(EXCERPTED TEXT):

# Starphire Glass vs. Regular Glass



## lynneticknor (Nov 8, 2008)

As I mentioned in an earlier thread, I am thinking of going to a bigger aquarium, a 55 or 70 gallon. I keep reading about starphire glass and how it is so much clearer than regular glass. I definately don't want an acrylic tank because I have 4 kids and I know that it will end up scratched. Any thoughts on starphire or other types of low-iron glass?


----------



## Kim (Apr 30, 2008)

Personally, I would go with whichever is cheapest, but that's because I don't have much of a budget. I have glass tanks and can see through them fine, I have never even heard of starphire glass before!


----------



## Tyyrlym (Jun 1, 2008)

If I were you I'd try and find an aquarium near you that used starphire glass and have a look for yourself. That'd let you see if its really going to be worth paying extra for.


----------



## lynneticknor (Nov 8, 2008)

(LISTED ENTRIES):
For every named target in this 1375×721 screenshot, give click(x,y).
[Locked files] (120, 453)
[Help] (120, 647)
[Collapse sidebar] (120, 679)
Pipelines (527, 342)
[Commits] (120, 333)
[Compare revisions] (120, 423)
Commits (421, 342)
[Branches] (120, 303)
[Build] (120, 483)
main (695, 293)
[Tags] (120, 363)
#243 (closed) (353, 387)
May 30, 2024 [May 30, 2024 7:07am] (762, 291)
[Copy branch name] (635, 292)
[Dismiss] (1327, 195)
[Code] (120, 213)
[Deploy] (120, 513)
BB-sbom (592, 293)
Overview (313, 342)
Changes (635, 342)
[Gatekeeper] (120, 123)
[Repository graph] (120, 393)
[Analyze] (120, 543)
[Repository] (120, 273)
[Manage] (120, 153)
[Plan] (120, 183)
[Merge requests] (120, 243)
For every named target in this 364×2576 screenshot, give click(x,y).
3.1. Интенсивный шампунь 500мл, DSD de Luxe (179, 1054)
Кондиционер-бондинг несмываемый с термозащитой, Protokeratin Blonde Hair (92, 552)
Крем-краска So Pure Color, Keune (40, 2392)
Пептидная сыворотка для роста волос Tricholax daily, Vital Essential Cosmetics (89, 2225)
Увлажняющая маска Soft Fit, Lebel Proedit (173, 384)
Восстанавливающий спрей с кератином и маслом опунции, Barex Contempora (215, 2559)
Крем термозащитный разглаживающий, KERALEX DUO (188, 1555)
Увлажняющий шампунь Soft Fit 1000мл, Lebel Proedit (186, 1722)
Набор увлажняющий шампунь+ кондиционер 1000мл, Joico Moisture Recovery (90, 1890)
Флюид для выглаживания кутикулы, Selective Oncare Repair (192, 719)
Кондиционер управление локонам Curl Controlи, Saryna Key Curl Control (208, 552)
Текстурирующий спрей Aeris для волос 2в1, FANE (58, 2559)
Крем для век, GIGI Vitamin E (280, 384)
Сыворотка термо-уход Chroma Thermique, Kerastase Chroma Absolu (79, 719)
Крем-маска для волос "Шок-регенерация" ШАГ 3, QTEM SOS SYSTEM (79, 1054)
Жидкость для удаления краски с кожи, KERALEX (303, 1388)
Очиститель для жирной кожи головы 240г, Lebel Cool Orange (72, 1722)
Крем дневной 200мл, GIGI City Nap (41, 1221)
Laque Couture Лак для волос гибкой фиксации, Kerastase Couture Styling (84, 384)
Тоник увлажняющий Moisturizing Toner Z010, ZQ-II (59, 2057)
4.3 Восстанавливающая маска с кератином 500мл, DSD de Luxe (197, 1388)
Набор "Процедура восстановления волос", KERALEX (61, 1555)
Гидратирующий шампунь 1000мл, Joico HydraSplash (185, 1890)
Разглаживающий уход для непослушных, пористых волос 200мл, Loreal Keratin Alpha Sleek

(WHAT THIS TASK INVOLVES): Pick up the forum thread on Starphire versus regular aquarium glass where it stops, and write what comes next. You won't need the material for this.

(RESPONSE BELOW):
Thanks for the suggestion. I went to my lfs who had both regular glass tanks and starphire glass tanks. The owner suggested going with starphire only if I plan on photographing the tank. Since photography is another love of mine, I think I might try it. I am still waiting on price quotes, however. The cost of starphire may be more than I'm willing to pay. Apparently, low-iron glass is pretty common in saltwater tanks but less so in freshwater tanks. Does anyone have any experience with starphire glass?


----------



## SinCrisis (Aug 7, 2008)

Concept Aquarium Systems Inc.

Oceanic Systems Ultimate Aquarium Series With Starphire™ Glass


----------



## Tyyrlym (Jun 1, 2008)

One way to keep costs down would be to see about only having the panes you'll be viewing the tank through made of the low iron glass.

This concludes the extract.